Open 740402059 opened 8 months ago
I think it is the problem of loss function, the loss function of Time Domain Contrastive Loss using the MOCO loss, but add a denominator
I assume it is not necessary. if you delete this one. you may solve the problem.
And the loss code in CoST/cost.py Class CoSTModel I write is:
def compute_loss(self, q, k, k_negs):
# compute logits
# positive logits: Nx1
l_pos = torch.einsum('nc,nc->n', [q, k]).unsqueeze(-1)
# negative logits: NxK
l_neg = torch.einsum('nc,ck->nk', [q, k_negs])
# logits: Nx(1+K)
logits = torch.cat([l_pos, l_neg], dim=1)
# apply temperature
logits /= self.T
# labels: positive key indicators - first dim of each batch
labels = torch.zeros(logits.shape[0], dtype=torch.long).cuda()
# Mask to zero-out positives in the denominator
mask = torch.ones_like(logits)
mask[:, 0] = 0
# Apply mask and calculate cross-entropy loss
logits_masked = logits - (mask * 1e9) # Using a large value to mask
loss = F.cross_entropy(logits_masked, labels)
return loss
Hope this would help.
Thank you. I made the modification according to your suggestion, and this problem has been solved.
Thank you. I made the modification according to your suggestion, and this problem has been solved.
By the way, the moco v2 is using this paper's loss function. I just noticed that.

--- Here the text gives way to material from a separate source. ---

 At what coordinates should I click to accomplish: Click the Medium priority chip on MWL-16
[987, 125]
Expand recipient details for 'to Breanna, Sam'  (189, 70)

When I used your algorithm and parameters to train on both the WTH dataset and my own dataset, I found that the loss was very low in the first epoch, but increased sharply in the second epoch, and subsequently, the loss remained higher than in the first epoch. The variation in the training loss is perplexing, and I hope you can provide some insights.